What does blogging do for you?
Is it a forum for tips?
A place where you reflect and have conversations with yourself?
A safe haven; an escape?
A commentary on social, political, economic issues of our times?
A minute-by-minute record of your personal life? A journal that was meant to be personal, but really isn’t?
Do you have one eye on the traffic stats and the other on the number of comments you received?
Isn’t your blog like a monologue that you stage for your audience? Craving recognition, applause, critique, and fame?
The show is based on an eccentric genius of a doctor with no interpersonal skills but plenty of diagnostic ones. This particular episode focused on a patient whose life revolved around blogging. Thinking about having kids? She’d blog about it. Had an argument over dinner with the boyfriend? It’s going on the blog. Seeking comfort? Yep, you got it! Read the blog.
Here’s a snippet from her life:
She: So-and-so said you’d react this way.
He: Who is this so-and-so?
She: It’s one of my followers.
He: You blogged about this?
She: Of course I did!
He: I don’t want you writing about me or us. You take it down right now.
She: No I’m not. You’re part of my life and that’s what I blog about. I blog about my life.
He: You like bringing strangers into our life? To weigh in on things they don’t even know about?
She: They give me perspective.
She was so obsessed with blogging that when the doctors asked her to choose between a pig’s heart valve or a plastic one, she turned to her boyfriend and said, “Can you please pass me the laptop?”
Here was a woman seeking advice from people halfway across the globe instead of taking a moment to think about this life-altering decision for herself or conferring with her significant other.
When she was being prepped for the operation, she asked her boyfriend if he’d still be there when she woke up. He kept quiet and she wistfully said, “I wish you’d blog. At least then I’d know what you were thinking.”
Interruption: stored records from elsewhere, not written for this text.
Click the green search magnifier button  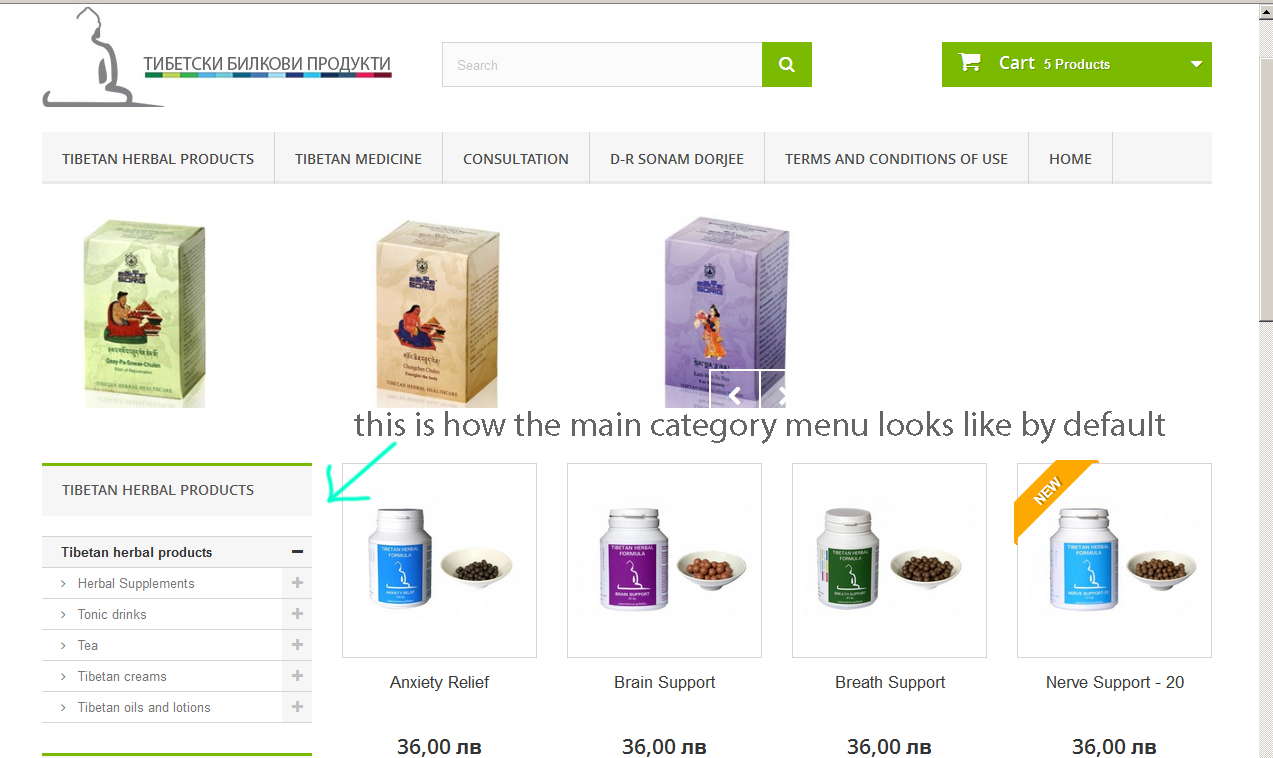click(x=787, y=65)
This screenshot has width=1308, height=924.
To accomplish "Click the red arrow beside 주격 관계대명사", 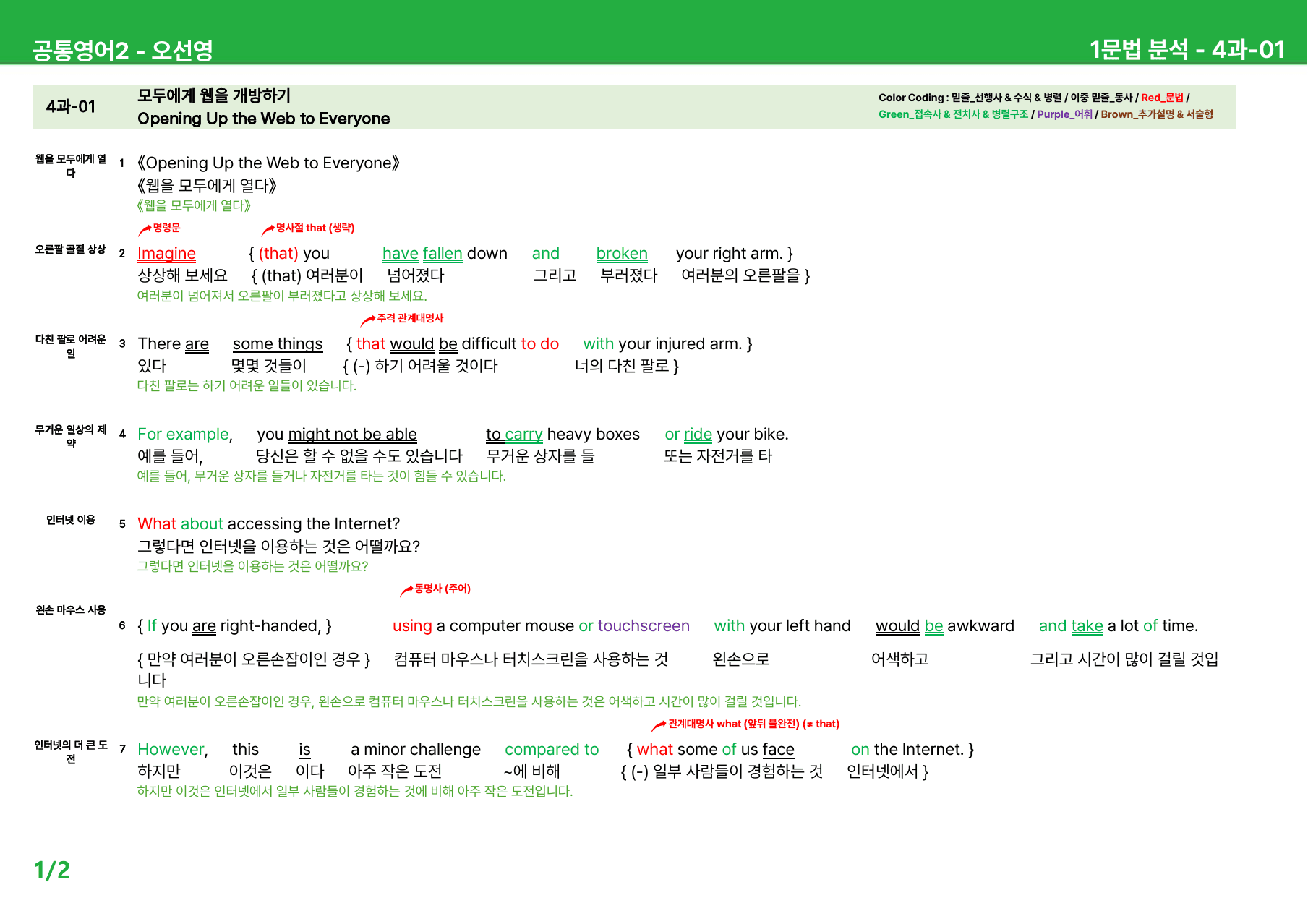I will coord(368,320).
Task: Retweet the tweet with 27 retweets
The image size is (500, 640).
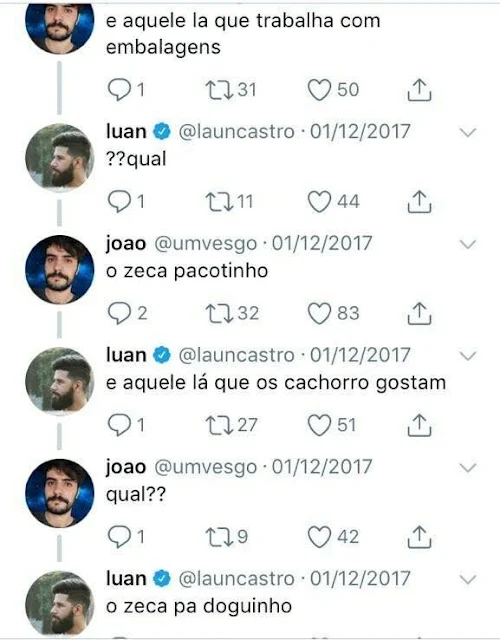Action: click(x=219, y=425)
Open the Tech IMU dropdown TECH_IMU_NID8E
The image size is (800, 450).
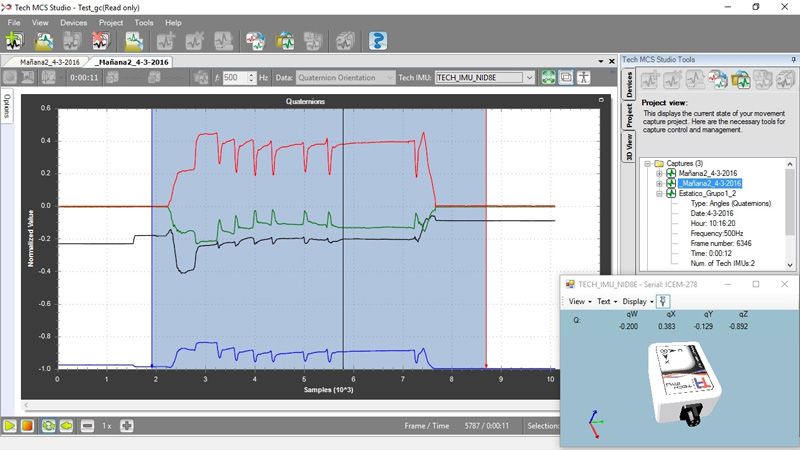[484, 78]
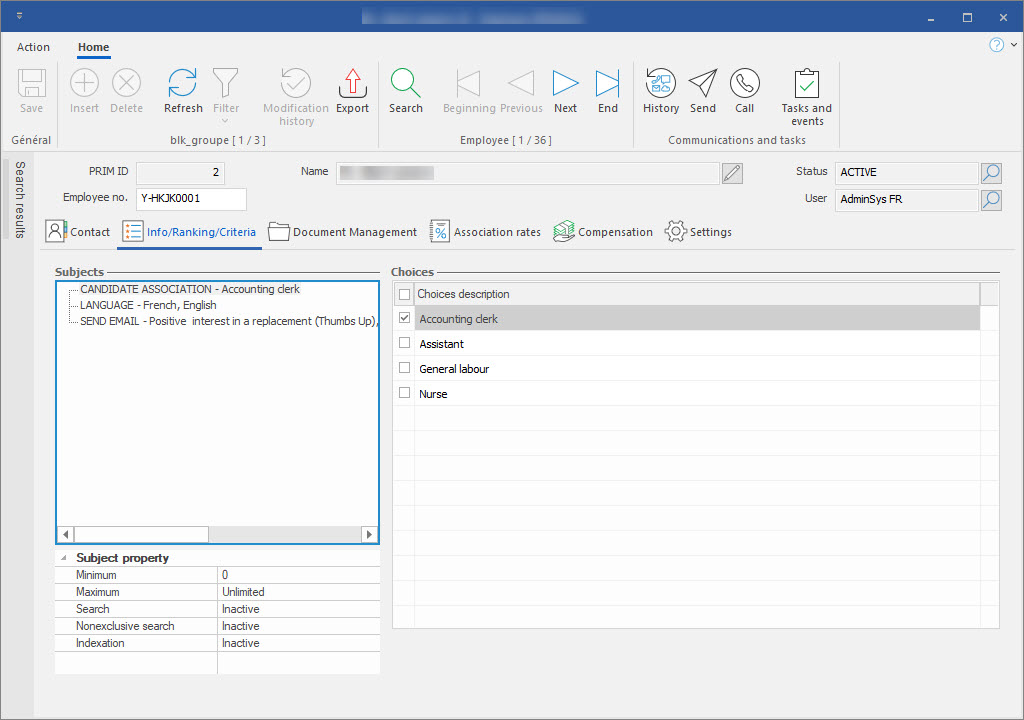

I know this was an extreme portrayal, but it brought to fore an important point. How far removed are we from the people we live with, work with, interact with? And how close are we getting to those physically a world away?
The internet is a great thing — it’s brought so many people together, but at the same time is it increasing the gulf between those who live under the same roof? Have we become slaves to technology? And so much so, that before we open our mouth to talk to someone standing next to us, we look for a keyboard?
For those of us who blog, does every real-life conversation become fodder for the next post? Are we always thinking about what would resonate with the readers? Is this an attempt on our parts to record our lives and our times, or is it just a reflection of our vanity? An endeavor to feed our ego? To rally the troops in favor of our ideas? To find like-minded people?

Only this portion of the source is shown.